The notice of pendency does not create an encumbrance or a lien but merely provides notice that an action is pending which may affect title to real property. (Simon v Vanderveer, 155 NY 377; 13 Carmody-Wait 2d, NY Prac §87:73.) The notice of pendency is not an injunction and does not restrain the conveyance of land. It may be ignored, but, of course, at the peril that a decision adverse to the grantor may be rendered, in which event the grantee’s title would be affected by the judgment to the same extent as if he were a party to the action. (Fiddlers Green Assn, v Construction Corp. of Long Is., 20 Misc 2d 473.) The mere pendency of an action to establish a lien upon land does not of itself, nor does a duly recorded notice of its pendency, make the title defective or create a lien on the land. (13 Carmody-Wait 2d, NY Prac § 87:81; Hayes v Nourse, 114 NY 595.)

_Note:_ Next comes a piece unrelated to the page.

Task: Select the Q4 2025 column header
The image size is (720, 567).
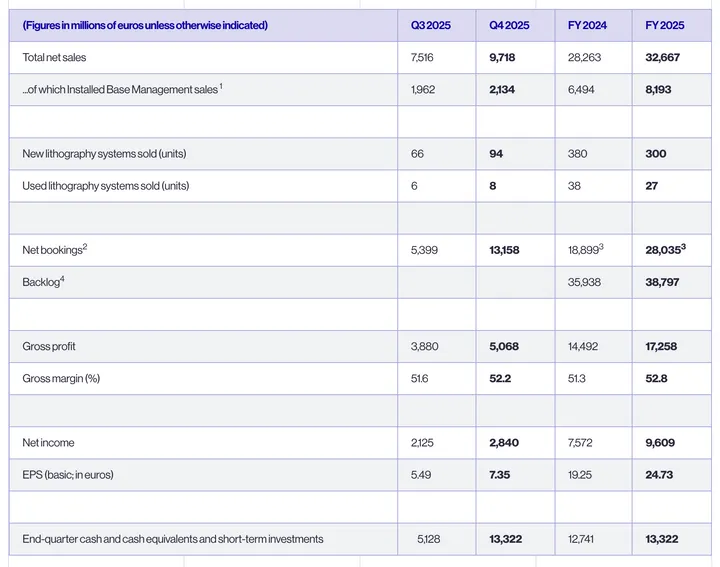Action: [x=509, y=25]
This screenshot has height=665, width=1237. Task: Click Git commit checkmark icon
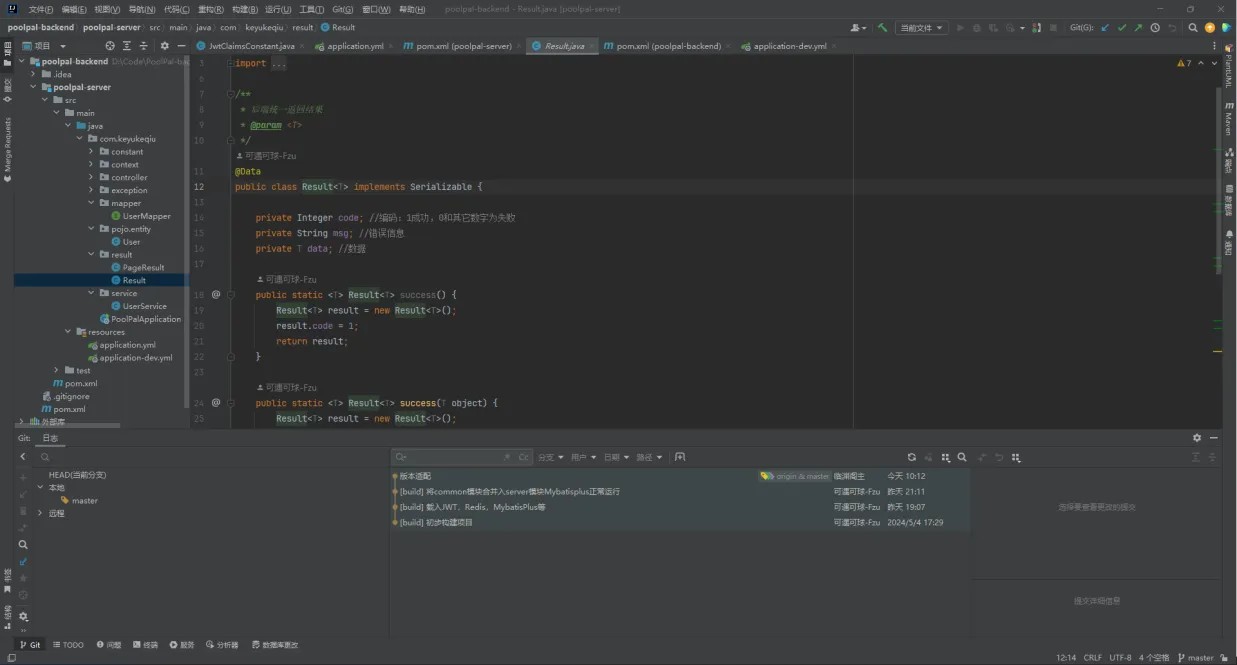[1122, 28]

Accordingly, the filing of a notice of pendency and its effectiveness as far as binding defendants to the outcome of the underlying action depends solely on an examination of that underlying action. If the underlying action affecting real property is no longer pending, the notice of pendency becomes ineffective. (Schoepp v State of New York, 69 AD2d 917.)

In this action, Maria Caiati conveyed the real property to Mesto on July 15, 1980 and the notice of pendency and complaint alleging the fraudulent transfer were filed on August 26, 1980. However, on May 9, 1981, the real property was reconveyed by Mesto to Maria Caiati. Accordingly, the very relief requested by the plaintiffs in their underlying action based on a fraudulent conveyance was achieved by this voluntary reconveyance. Since the purpose of the notice of pendency is only to provide notice of the action affecting real property, the reconveyance to Caiati satisfied the purpose for which the action was brought and made the notice of pendency ineffective. The fact that the complaint for the sum of money only was attached as an exhibit to the complaint for the fraudulent conveyance is of no consequence since a notice of pendency can only be filed in an action affecting real property only. (CPLR 6501.)

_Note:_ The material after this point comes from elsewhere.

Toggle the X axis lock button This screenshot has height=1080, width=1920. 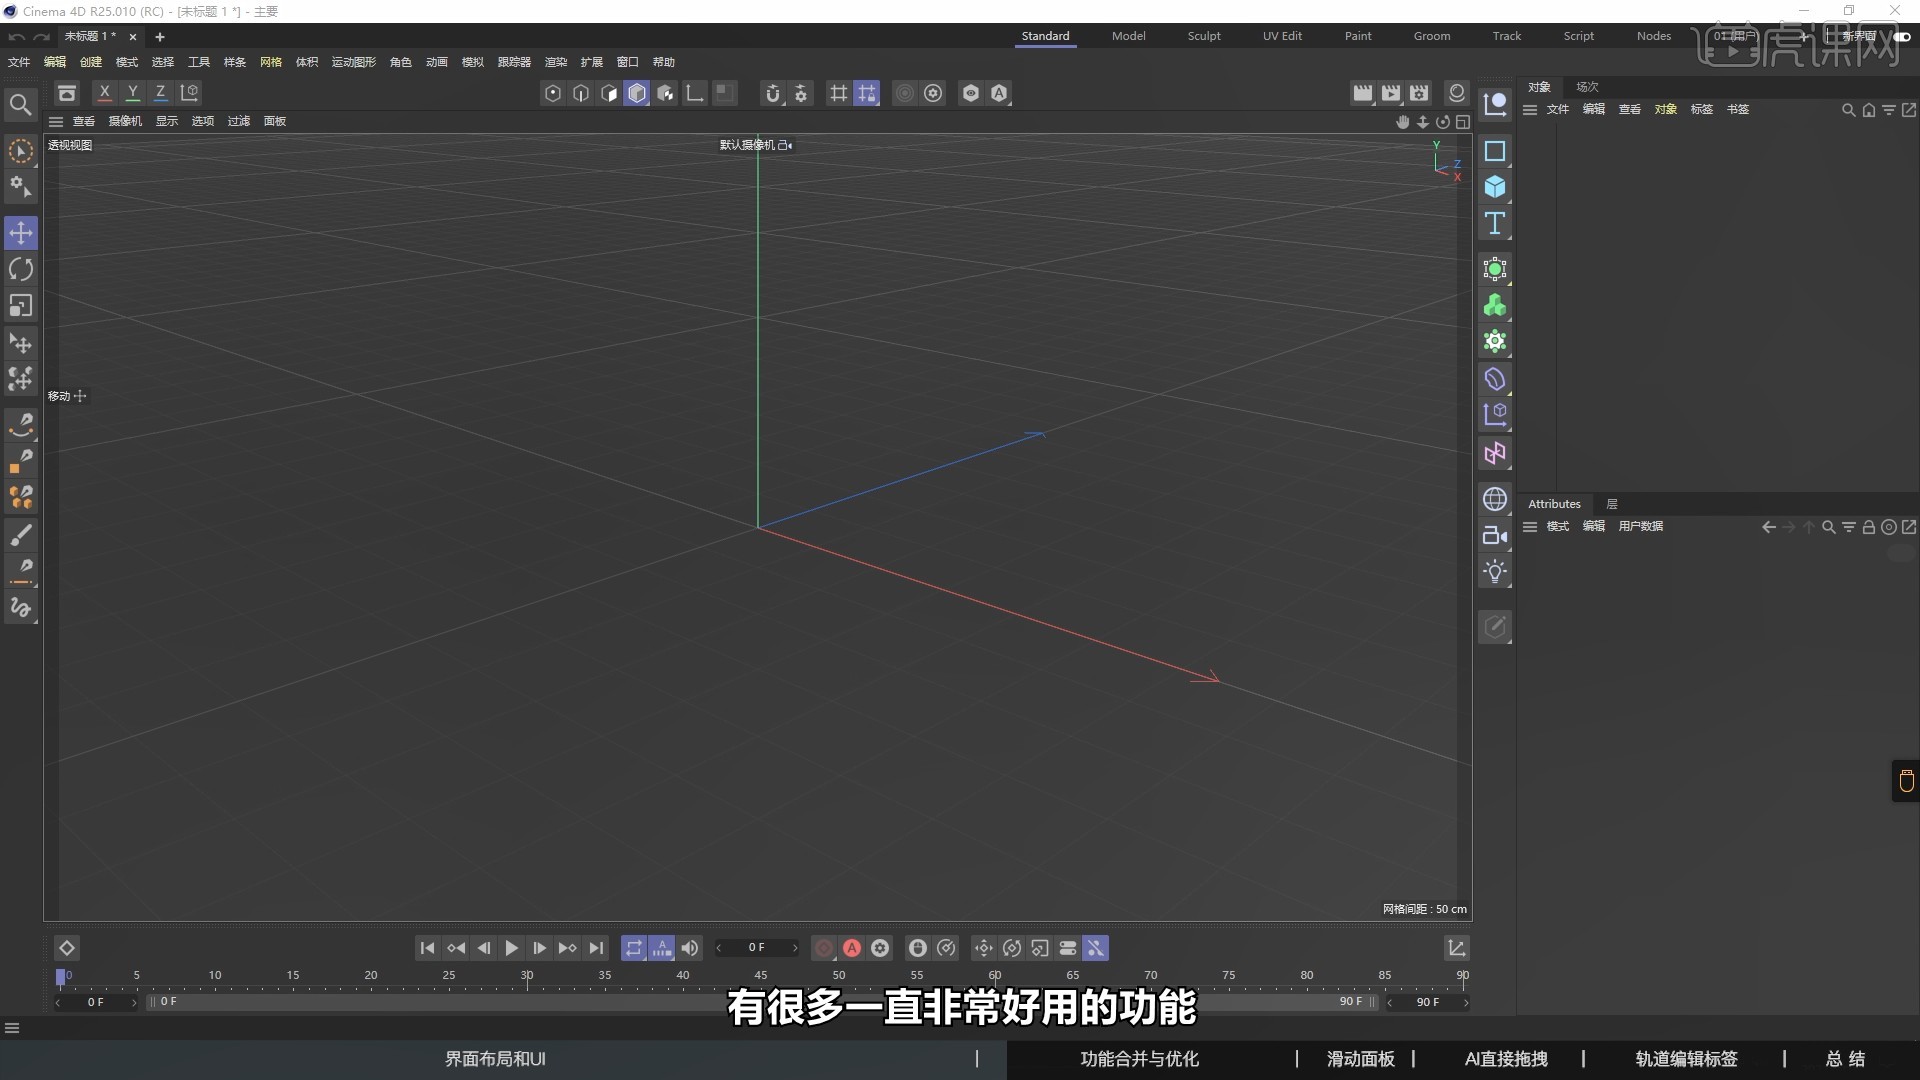click(104, 92)
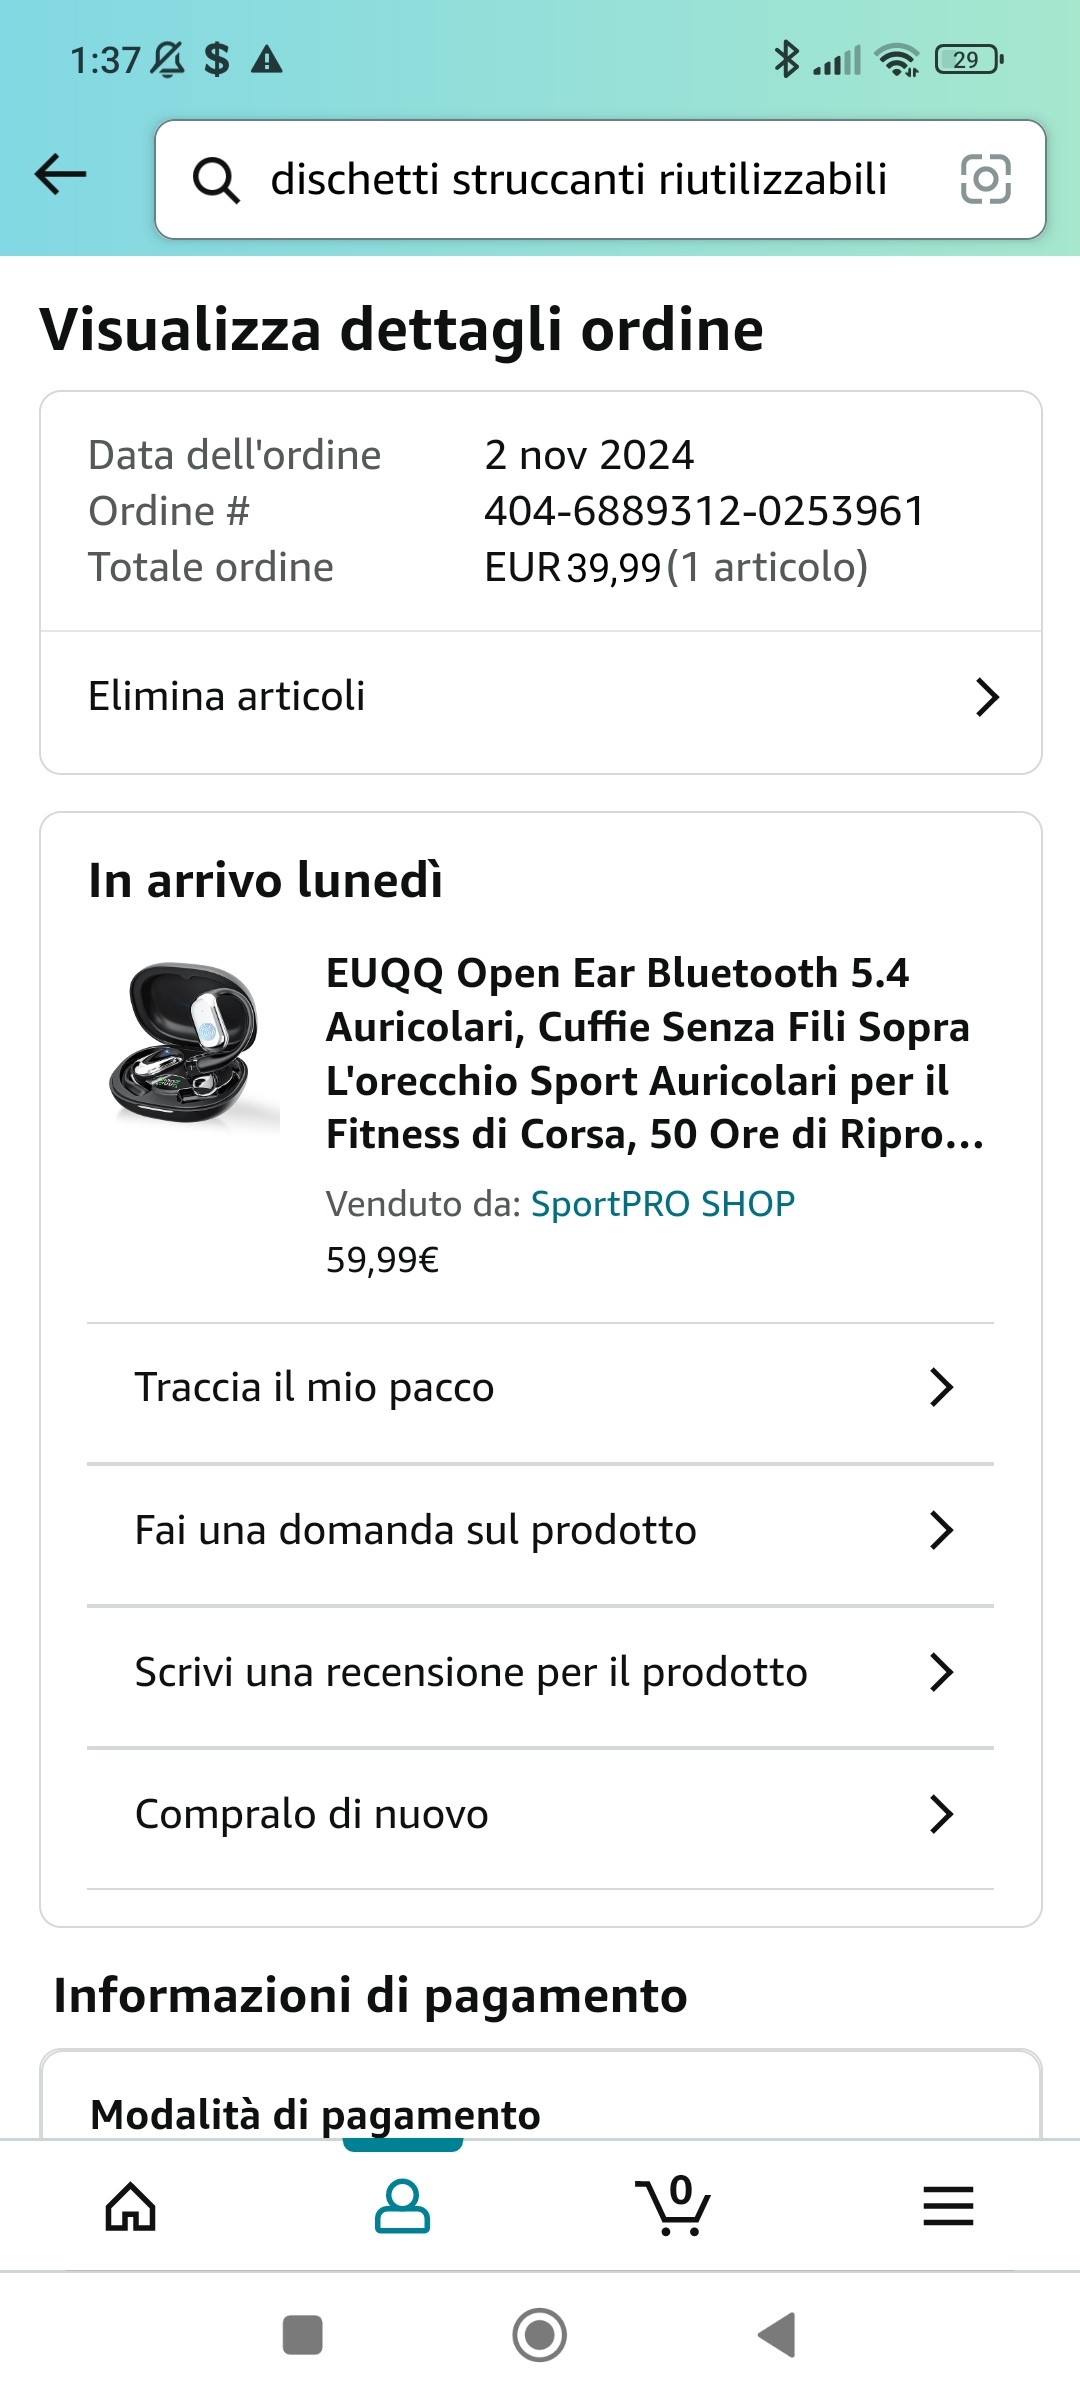Open the camera lens scan icon
Image resolution: width=1080 pixels, height=2400 pixels.
tap(985, 180)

*341The plaintiffs further allege that even if the notice of pendency is invalid, the conveyance from Caiati to DiBenedetto and Nigro on January 21, 1982 was wholly without any consideration and was intended to hinder and defraud the plaintiffs. Defendants contend the conveyance was not fraudulent and was made for fair consideration.

Payment of an antecedent debt is fair consideration for the transfer of property. (Matter of International Ribbon Mills [Arjan Ribbons], 42 AD2d 354; Debtor and Creditor Law § 272.) Additionally, the burden of proof is on a creditor seeking to set aside a conveyance as fraudulent to establish that the conveyance was made without fair consideration. (Gelbard v Esses, 96 AD2d 573.) Furthermore, what is fair consideration for a conveyance must be determined on facts of each particular case in which it is claimed that a conveyance was fraudulent. (Gelbard v Esses, supra.)

In this case, defendants, DiBenedetto and Nigro made loans in the sum of $41,859 secured by mortgages and unsecured loans in the sum of $12,580 to Maria Caiati. Also, DiBenedetto paid utility bills in the sum of $758.90; real estate taxes in the sum of $2,874.35, and made repairs that improved the property.

Accordingly, the court finds that fair consideration was paid when the real property was conveyed by Caiati to DiBenedetto and Nigro.

Therefore, plaintiffs’ complaint is dismissed.